Bir üst düzey İsrail Dışişleri Bakanlığı yetkilisi geçtiğimiz hafta yaptığı açıklamada, Dışişleri Bakanlığı'nın neredeyse tüm Arap ülkeleriyle bir şekilde iletişimde olduğunu, buna Irak gibi devlet tarafından 'düşman devlet' olarak belirlenmiş ülkelerin de dahil olduğunu söyledi.
Dışişleri Bakanlığı'nın görevinden ayrılmak üzere olan Ortadoğu Bölümü Başkanı Haim Regev, Kudüs'teki bir toplantı sırasında "Geçtiğimiz 20 yıl süresince Dışişleri Bakanlığı Arap Dünyasının neredeyse tüm üyeleriyle sürekli temas halindeydi" dedi.

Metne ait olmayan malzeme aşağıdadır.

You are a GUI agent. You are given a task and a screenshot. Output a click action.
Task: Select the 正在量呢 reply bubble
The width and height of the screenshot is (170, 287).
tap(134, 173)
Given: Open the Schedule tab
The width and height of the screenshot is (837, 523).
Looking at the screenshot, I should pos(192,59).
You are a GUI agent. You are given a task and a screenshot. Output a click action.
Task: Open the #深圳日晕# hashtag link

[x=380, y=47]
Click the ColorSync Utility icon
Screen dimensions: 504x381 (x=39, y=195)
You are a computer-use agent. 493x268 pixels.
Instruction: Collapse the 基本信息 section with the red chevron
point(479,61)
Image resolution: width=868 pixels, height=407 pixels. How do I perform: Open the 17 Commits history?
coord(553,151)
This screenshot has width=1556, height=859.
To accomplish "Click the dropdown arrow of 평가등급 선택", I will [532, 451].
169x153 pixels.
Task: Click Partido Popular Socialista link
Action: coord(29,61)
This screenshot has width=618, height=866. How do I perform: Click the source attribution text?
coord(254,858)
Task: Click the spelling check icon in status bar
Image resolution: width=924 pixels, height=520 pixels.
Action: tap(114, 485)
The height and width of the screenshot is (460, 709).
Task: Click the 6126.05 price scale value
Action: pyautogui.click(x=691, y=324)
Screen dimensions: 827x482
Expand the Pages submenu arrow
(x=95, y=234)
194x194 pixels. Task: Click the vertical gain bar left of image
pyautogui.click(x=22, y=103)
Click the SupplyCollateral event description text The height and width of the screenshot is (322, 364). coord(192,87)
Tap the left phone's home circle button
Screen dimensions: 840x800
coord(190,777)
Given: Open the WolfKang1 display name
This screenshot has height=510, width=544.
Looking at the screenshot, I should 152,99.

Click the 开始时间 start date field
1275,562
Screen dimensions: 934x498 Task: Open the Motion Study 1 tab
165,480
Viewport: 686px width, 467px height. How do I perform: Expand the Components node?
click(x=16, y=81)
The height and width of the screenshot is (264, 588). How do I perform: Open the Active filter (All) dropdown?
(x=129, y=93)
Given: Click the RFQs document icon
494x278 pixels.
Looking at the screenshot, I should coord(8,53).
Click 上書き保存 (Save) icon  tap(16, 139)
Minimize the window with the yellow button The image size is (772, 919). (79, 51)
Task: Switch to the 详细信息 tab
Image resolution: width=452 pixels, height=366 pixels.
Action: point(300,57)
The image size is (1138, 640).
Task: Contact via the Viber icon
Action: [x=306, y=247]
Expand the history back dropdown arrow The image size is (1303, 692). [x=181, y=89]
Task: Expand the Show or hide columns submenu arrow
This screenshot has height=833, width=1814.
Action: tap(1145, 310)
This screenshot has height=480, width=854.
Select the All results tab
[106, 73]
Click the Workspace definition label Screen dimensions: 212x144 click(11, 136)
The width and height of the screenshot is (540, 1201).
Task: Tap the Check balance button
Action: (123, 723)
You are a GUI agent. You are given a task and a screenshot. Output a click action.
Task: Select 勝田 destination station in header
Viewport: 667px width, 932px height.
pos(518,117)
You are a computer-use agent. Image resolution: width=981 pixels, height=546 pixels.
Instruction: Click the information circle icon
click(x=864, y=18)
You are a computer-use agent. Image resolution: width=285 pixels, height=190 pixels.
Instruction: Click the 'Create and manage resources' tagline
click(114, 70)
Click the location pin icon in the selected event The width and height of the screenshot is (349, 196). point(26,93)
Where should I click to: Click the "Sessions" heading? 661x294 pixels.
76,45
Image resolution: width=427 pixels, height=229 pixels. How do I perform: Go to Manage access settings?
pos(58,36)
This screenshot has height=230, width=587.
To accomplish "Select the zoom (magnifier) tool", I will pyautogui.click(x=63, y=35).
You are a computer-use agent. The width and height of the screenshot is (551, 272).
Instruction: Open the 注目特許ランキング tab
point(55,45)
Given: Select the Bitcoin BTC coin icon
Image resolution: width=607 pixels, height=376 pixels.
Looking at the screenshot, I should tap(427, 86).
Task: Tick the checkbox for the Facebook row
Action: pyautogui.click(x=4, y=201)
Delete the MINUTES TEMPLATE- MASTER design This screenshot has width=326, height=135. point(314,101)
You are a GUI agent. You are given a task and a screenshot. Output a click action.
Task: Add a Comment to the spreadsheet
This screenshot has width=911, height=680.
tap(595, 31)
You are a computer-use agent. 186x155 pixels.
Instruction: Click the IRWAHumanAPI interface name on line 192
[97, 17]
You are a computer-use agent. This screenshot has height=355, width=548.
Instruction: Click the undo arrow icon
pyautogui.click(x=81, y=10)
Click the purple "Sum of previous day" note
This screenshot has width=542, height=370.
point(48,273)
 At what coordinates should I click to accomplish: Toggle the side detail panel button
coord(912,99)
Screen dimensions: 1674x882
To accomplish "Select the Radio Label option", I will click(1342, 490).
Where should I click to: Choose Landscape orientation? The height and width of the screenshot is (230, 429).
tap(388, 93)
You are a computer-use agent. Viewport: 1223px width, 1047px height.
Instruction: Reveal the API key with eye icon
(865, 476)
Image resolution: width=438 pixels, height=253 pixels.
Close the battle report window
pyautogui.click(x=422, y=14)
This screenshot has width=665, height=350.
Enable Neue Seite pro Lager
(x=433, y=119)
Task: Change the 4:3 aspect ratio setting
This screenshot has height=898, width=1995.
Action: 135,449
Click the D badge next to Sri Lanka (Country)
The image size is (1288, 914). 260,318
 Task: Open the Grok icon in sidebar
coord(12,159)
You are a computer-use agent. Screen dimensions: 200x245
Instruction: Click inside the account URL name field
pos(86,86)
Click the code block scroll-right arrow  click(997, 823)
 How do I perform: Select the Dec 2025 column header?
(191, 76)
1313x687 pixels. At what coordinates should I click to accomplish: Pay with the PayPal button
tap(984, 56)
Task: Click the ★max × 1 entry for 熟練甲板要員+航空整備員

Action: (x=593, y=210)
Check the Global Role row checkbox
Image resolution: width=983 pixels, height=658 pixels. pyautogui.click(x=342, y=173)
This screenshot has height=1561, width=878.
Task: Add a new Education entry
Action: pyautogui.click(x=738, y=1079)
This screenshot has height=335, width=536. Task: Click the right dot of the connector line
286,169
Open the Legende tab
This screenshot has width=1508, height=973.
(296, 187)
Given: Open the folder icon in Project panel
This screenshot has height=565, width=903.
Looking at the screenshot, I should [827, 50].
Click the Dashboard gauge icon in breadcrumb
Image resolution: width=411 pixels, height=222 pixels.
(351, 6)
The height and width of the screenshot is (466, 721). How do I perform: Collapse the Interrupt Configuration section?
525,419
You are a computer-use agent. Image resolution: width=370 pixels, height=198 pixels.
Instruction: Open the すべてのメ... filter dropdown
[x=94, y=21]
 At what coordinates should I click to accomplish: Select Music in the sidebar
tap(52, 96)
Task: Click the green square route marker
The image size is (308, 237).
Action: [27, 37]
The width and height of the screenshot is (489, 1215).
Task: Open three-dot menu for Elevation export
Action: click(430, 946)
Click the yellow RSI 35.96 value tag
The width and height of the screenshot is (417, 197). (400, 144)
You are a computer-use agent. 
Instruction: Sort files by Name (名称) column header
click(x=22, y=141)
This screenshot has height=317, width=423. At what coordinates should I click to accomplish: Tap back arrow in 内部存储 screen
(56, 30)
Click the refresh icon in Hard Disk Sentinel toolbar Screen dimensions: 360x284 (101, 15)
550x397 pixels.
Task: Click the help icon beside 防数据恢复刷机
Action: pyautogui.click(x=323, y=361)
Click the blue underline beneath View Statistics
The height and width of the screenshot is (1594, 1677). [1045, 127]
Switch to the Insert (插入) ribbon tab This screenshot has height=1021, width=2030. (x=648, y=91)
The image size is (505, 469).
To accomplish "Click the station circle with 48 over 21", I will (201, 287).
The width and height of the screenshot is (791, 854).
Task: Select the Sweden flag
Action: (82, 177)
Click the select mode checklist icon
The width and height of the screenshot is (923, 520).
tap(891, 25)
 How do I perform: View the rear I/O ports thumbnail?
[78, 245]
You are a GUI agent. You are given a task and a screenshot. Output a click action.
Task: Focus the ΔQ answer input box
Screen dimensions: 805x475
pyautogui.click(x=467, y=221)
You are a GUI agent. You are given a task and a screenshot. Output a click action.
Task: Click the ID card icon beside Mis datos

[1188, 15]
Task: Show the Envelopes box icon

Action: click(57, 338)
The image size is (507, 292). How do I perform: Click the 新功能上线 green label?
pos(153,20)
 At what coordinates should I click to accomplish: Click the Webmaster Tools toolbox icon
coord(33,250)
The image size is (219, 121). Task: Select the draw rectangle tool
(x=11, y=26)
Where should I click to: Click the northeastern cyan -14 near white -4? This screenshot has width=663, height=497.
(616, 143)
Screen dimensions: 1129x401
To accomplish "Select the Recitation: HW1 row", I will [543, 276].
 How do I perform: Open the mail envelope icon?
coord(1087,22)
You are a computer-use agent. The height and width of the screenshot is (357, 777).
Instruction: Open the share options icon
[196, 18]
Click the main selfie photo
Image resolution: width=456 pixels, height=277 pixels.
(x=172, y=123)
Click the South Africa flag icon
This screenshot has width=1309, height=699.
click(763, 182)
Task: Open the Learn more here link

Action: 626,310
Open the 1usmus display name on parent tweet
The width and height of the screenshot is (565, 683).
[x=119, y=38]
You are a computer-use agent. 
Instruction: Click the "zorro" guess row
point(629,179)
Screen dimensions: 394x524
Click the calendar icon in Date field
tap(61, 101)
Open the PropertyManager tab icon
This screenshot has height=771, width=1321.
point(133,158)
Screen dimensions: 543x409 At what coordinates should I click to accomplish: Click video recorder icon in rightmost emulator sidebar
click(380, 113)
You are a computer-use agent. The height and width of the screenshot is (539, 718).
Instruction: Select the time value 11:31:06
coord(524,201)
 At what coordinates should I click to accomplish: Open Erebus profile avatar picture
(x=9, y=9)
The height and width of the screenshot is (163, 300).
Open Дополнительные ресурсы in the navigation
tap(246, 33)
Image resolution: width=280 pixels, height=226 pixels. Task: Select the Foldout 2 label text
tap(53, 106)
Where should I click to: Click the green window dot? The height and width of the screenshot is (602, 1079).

Regev açıklaması sırasında bu gizli ülkeler listesine Lübnan, Suriye ve Yemen'in dahil olmadığını, fakat listenin Bağdat'ı kapsadığını belirtti.
Irak'ın Washington Büyükelçisi Fareed Yasseen 2019 yılında Washington'daki Al-Hewar Arap Kültürü ve Diyalogu Merkezinde düzenlenen 'Irak Mevcut Bölgesel ve Uluslararası Gelişmelerle Nasıl Başa Çıkıyor' başlıklı bir etkinlikte, Arapça olarak, "Irak ve İsrail arasında ilişki kurulmasını gerektirebilecek nesnel sebepler bulunuyor" demişti. Yasseen ayrıca İsrail'in su yönetimi ve tarım alanlarında 'olağanüstü' teknolojilere sahip olduğuna da dikkat çekmişti. Yasseen konuşmasında, "Fakat nesnel sebepler yeterli değil," diyerek Kudüs ile Bağdat arasında açık iletişimi imkansız hale getiren 'duygusal ve diğer sebepler' olduğuna vurgu yapmıştı.
Yasseen diğer Iraklı yetkililerin ters tepkisiyle karşılaşmasına rağmen, geri çağırılmamıştı.
Irak 1948, 1967 ve 1973 yıllarında İsrail'le savaşmaları için kayda değer miktarda askeri kuvvet göndermiş ve Saddam Hüseyin 1991'deki Körfez Savaşı sırasında İsrail'e Scud füzeleri atmıştı.